Please continue the account of a night of live music in Reykjavík below, picking up right after its last sentence.

» **EXERCISE TEXT**:
┄┄┄┄┄┄

I had planned to catch Georgia and Hjaltalín at the Reykjavík Art Museum, but the venue was completely full. Rather than wait outside for the off chance that enough people would leave so I could go in, I decided to head to Dillon and see what kind of metal was playing there.
I caught the last couple songs of Alchemia’s set, the very last of which was called “Psycho Killer.” It’s still stuck in my head, and I suspect it will be for at least a week. Taking up residence with it is music from Paladin, the theme music for your next Dungeons and Dragons session.

┄┄┄┄┄┄

» **SUPPLIED ENTRIES**:

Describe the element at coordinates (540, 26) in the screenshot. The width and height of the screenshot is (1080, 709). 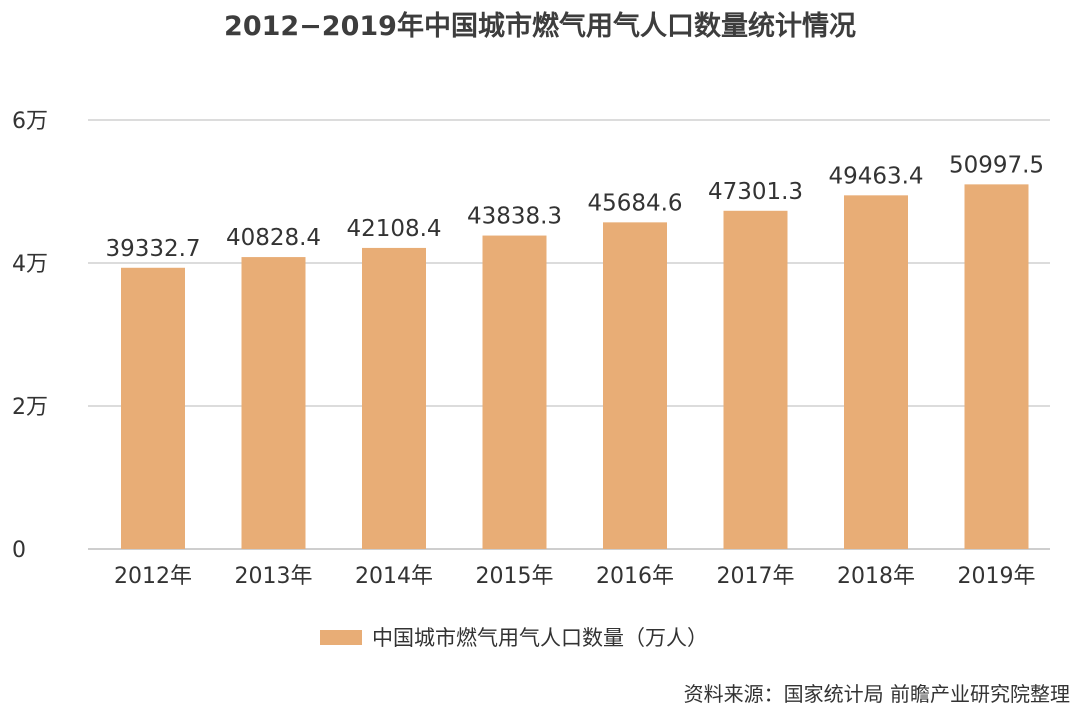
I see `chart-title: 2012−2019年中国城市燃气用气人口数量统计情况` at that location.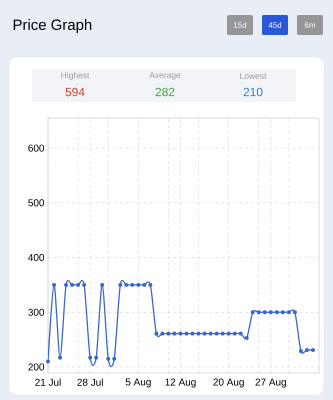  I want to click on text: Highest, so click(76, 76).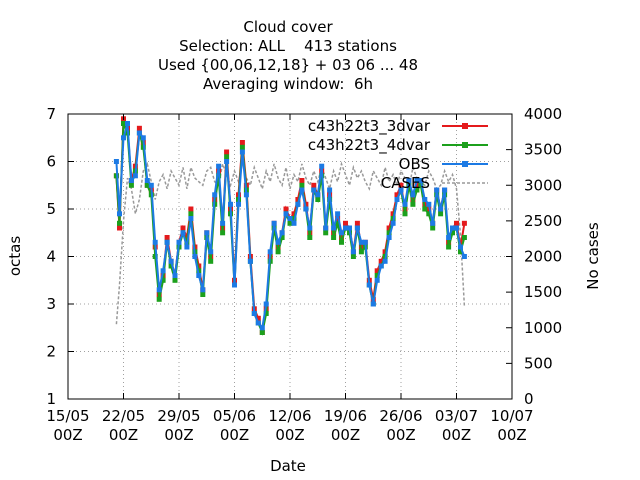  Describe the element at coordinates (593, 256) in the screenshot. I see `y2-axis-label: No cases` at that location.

┄┄┄┄┄┄

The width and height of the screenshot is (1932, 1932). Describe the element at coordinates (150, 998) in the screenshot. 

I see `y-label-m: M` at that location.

┄┄┄┄┄┄

» **REPLY TO THE EXERCISE**:
Seriously, this is some fun music to jam out to. They’re power metal, so think heavy distortion, fierce string-bends, chugging riffs, high-climbing symphonic solos, epic double bass, and clean vocals that urge you to carry on in your quest. Unlike many other power metal groups, Paladin also growls and screams, which they still manage to make sound uplifting somehow. Unfortunately, I forgot my sword and shield at home, but I was able to procure some restorative potions from the bar to keep me in the fight. SPO
PianoWaves—yes, perhaps not the most groundbreaking title-spin on Airwaves. That said, it was one of the events I was most excited for this year. The idea of sitting inside the Nordic House in a cosy circle surrounding a Steinway listening to some sublime composers was, to be frank, exactly what I needed. It was like a spa getaway but cheaper. (The event was free.)
I arrived but a few minutes before Mikael Lind finished his set. I didn’t catch much, so I can’t necessarily give it that much of a review, but it was very ethereal—more like a soundscape than a traditional song. Of course, I only caught a bit, so take what I say with a grain of salt. That said, I’d absolutely love to hear his compositions again. Mikael, hit us up.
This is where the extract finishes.